---- Material for this exercise
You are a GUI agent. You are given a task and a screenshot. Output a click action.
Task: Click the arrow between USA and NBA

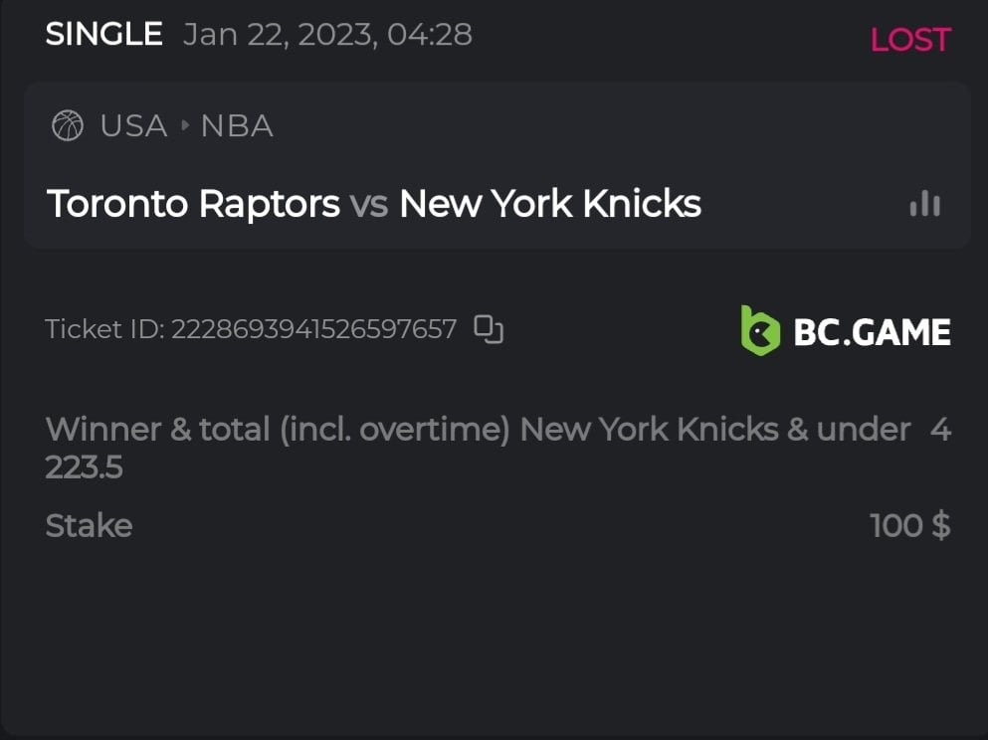point(184,126)
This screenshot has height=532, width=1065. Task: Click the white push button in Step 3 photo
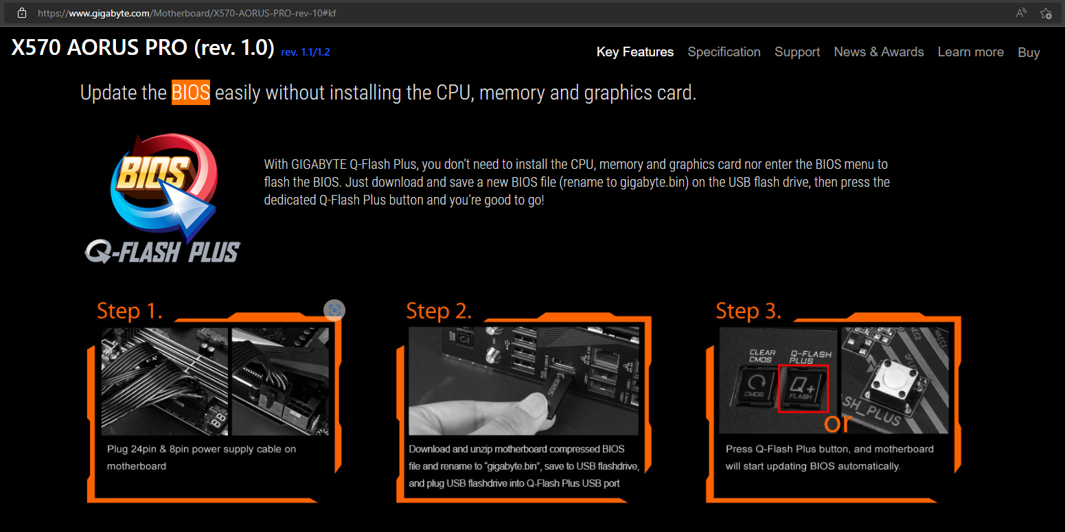(895, 382)
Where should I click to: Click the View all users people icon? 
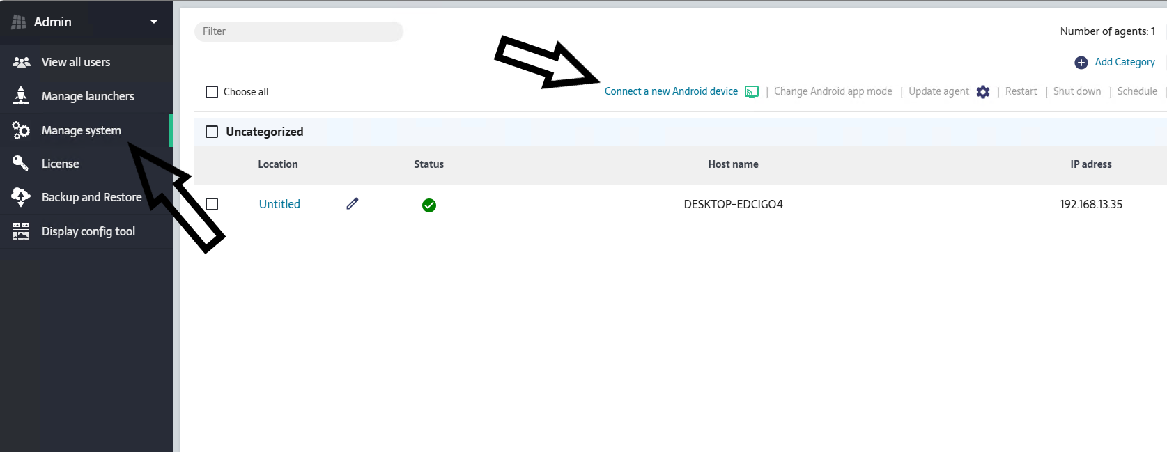[x=22, y=62]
--------
-- Exercise goal --
Please output every line of the listing as it stands, and omit its images.

-- The completed task --
You are a GUI agent. You are given a task and a screenshot. Output a click action.
Task: Click the arrow between USA and NBA

point(184,126)
This screenshot has height=532, width=1065. Task: Click the white push button in Step 3 photo
(895, 382)
Where should I click to: Click the View all users people icon? 
[x=22, y=62]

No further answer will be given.